Turn the lines below into a Markdown table with the columns "Row" and "Line," giving each line its own numbered row and skipping any blank lines.
#### Data excerpts
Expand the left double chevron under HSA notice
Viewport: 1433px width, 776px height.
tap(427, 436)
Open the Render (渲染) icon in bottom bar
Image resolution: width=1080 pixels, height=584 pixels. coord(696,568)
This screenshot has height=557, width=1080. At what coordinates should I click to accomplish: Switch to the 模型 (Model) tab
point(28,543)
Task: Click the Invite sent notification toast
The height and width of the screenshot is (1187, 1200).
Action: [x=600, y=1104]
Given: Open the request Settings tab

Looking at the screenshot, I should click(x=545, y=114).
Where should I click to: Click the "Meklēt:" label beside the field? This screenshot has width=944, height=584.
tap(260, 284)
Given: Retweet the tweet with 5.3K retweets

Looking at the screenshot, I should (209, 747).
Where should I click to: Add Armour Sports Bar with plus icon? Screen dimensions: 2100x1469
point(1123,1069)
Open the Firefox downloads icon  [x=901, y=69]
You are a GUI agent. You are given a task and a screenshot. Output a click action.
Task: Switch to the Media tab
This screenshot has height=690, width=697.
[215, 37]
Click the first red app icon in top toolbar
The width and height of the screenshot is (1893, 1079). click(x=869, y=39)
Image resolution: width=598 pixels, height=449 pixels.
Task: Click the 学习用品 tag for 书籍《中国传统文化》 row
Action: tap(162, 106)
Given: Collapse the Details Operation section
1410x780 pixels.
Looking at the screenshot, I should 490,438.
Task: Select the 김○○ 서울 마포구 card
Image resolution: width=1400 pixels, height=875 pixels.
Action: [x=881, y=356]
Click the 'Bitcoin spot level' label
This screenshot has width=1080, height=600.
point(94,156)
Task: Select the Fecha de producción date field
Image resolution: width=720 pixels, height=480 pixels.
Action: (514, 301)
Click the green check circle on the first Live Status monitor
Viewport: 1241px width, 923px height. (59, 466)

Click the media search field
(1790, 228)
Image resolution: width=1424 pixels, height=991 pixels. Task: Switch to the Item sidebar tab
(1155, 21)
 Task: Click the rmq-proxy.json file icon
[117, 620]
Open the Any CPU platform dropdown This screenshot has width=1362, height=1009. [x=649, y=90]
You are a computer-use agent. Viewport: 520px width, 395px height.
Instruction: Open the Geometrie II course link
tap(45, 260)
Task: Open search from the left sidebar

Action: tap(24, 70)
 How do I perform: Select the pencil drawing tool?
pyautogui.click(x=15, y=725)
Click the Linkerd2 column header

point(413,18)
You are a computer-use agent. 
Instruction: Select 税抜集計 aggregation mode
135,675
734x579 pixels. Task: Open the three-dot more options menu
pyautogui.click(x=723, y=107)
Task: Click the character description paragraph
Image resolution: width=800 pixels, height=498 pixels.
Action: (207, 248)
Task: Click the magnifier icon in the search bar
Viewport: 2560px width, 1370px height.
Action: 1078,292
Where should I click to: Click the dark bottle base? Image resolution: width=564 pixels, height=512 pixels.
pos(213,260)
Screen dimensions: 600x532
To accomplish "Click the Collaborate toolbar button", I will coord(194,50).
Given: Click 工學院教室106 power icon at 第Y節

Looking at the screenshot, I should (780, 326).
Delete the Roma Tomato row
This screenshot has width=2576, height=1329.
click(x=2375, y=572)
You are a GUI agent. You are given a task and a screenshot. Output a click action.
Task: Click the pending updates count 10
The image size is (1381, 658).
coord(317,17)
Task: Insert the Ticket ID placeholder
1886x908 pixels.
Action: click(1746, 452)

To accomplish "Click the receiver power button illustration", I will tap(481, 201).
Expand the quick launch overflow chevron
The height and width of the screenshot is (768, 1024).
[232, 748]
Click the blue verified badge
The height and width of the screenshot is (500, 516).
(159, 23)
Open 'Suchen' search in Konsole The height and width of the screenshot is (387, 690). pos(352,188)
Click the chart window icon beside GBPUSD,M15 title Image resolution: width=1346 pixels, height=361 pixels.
########
Complete response:
| Row | Line |
|---|---|
| 1 | Expand the left double chevron under HSA notice |
| 2 | Viewport: 1433px width, 776px height. |
| 3 | tap(427, 436) |
| 4 | Open the Render (渲染) icon in bottom bar |
| 5 | Image resolution: width=1080 pixels, height=584 pixels. coord(696,568) |
| 6 | This screenshot has height=557, width=1080. At what coordinates should I click to accomplish: Switch to the 模型 (Model) tab |
| 7 | point(28,543) |
| 8 | Task: Click the Invite sent notification toast |
| 9 | The height and width of the screenshot is (1187, 1200). |
| 10 | Action: [x=600, y=1104] |
| 11 | Given: Open the request Settings tab |
| 12 | Looking at the screenshot, I should click(x=545, y=114). |
| 13 | Where should I click to: Click the "Meklēt:" label beside the field? This screenshot has width=944, height=584. |
| 14 | tap(260, 284) |
| 15 | Given: Retweet the tweet with 5.3K retweets |
| 16 | Looking at the screenshot, I should (209, 747). |
| 17 | Where should I click to: Add Armour Sports Bar with plus icon? Screen dimensions: 2100x1469 |
| 18 | point(1123,1069) |
| 19 | Open the Firefox downloads icon  [x=901, y=69] |
| 20 | You are a GUI agent. You are given a task and a screenshot. Output a click action. |
| 21 | Task: Switch to the Media tab |
| 22 | This screenshot has height=690, width=697. |
| 23 | [215, 37] |
| 24 | Click the first red app icon in top toolbar |
| 25 | The width and height of the screenshot is (1893, 1079). click(x=869, y=39) |
| 26 | Image resolution: width=598 pixels, height=449 pixels. |
| 27 | Task: Click the 学习用品 tag for 书籍《中国传统文化》 row |
| 28 | Action: tap(162, 106) |
| 29 | Given: Collapse the Details Operation section |
| 30 | 1410x780 pixels. |
| 31 | Looking at the screenshot, I should 490,438. |
| 32 | Task: Select the 김○○ 서울 마포구 card |
| 33 | Image resolution: width=1400 pixels, height=875 pixels. |
| 34 | Action: [x=881, y=356] |
| 35 | Click the 'Bitcoin spot level' label |
| 36 | This screenshot has width=1080, height=600. |
| 37 | point(94,156) |
| 38 | Task: Select the Fecha de producción date field |
| 39 | Image resolution: width=720 pixels, height=480 pixels. |
| 40 | Action: (514, 301) |
| 41 | Click the green check circle on the first Live Status monitor |
| 42 | Viewport: 1241px width, 923px height. (59, 466) |
| 43 | Click the media search field |
| 44 | (1790, 228) |
| 45 | Image resolution: width=1424 pixels, height=991 pixels. Task: Switch to the Item sidebar tab |
| 46 | (1155, 21) |
| 47 |  Task: Click the rmq-proxy.json file icon |
| 48 | [117, 620] |
| 49 | Open the Any CPU platform dropdown This screenshot has width=1362, height=1009. [x=649, y=90] |
| 50 | You are a computer-use agent. Viewport: 520px width, 395px height. |
| 51 | Instruction: Open the Geometrie II course link |
| 52 | tap(45, 260) |
| 53 | Task: Open search from the left sidebar |
| 54 | Action: tap(24, 70) |
| 55 |  How do I perform: Select the pencil drawing tool? |
| 56 | pyautogui.click(x=15, y=725) |
| 57 | Click the Linkerd2 column header |
| 58 | point(413,18) |
| 59 | You are a computer-use agent.  |
| 60 | Instruction: Select 税抜集計 aggregation mode |
| 61 | 135,675 |
| 62 | 734x579 pixels. Task: Open the three-dot more options menu |
| 63 | pyautogui.click(x=723, y=107) |
| 64 | Task: Click the character description paragraph |
| 65 | Image resolution: width=800 pixels, height=498 pixels. |
| 66 | Action: (207, 248) |
| 67 | Task: Click the magnifier icon in the search bar |
| 68 | Viewport: 2560px width, 1370px height. |
| 69 | Action: 1078,292 |
| 70 | Where should I click to: Click the dark bottle base? Image resolution: width=564 pixels, height=512 pixels. |
| 71 | pos(213,260) |
| 72 | Screen dimensions: 600x532 |
| 73 | To accomplish "Click the Collaborate toolbar button", I will coord(194,50). |
| 74 | Given: Click 工學院教室106 power icon at 第Y節 |
| 75 | Looking at the screenshot, I should (780, 326). |
| 76 | Delete the Roma Tomato row |
| 77 | This screenshot has width=2576, height=1329. |
| 78 | click(x=2375, y=572) |
| 79 | You are a GUI agent. You are given a task and a screenshot. Output a click action. |
| 80 | Task: Click the pending updates count 10 |
| 81 | The image size is (1381, 658). |
| 82 | coord(317,17) |
| 83 | Task: Insert the Ticket ID placeholder |
| 84 | 1886x908 pixels. |
| 85 | Action: click(1746, 452) |
| 86 | To accomplish "Click the receiver power button illustration", I will tap(481, 201). |
| 87 | Expand the quick launch overflow chevron |
| 88 | The height and width of the screenshot is (768, 1024). |
| 89 | [232, 748] |
| 90 | Click the blue verified badge |
| 91 | The height and width of the screenshot is (500, 516). |
| 92 | (159, 23) |
| 93 | Open 'Suchen' search in Konsole The height and width of the screenshot is (387, 690). pos(352,188) |
| 94 | Click the chart window icon beside GBPUSD,M15 title Image resolution: width=1346 pixels, height=361 pixels. |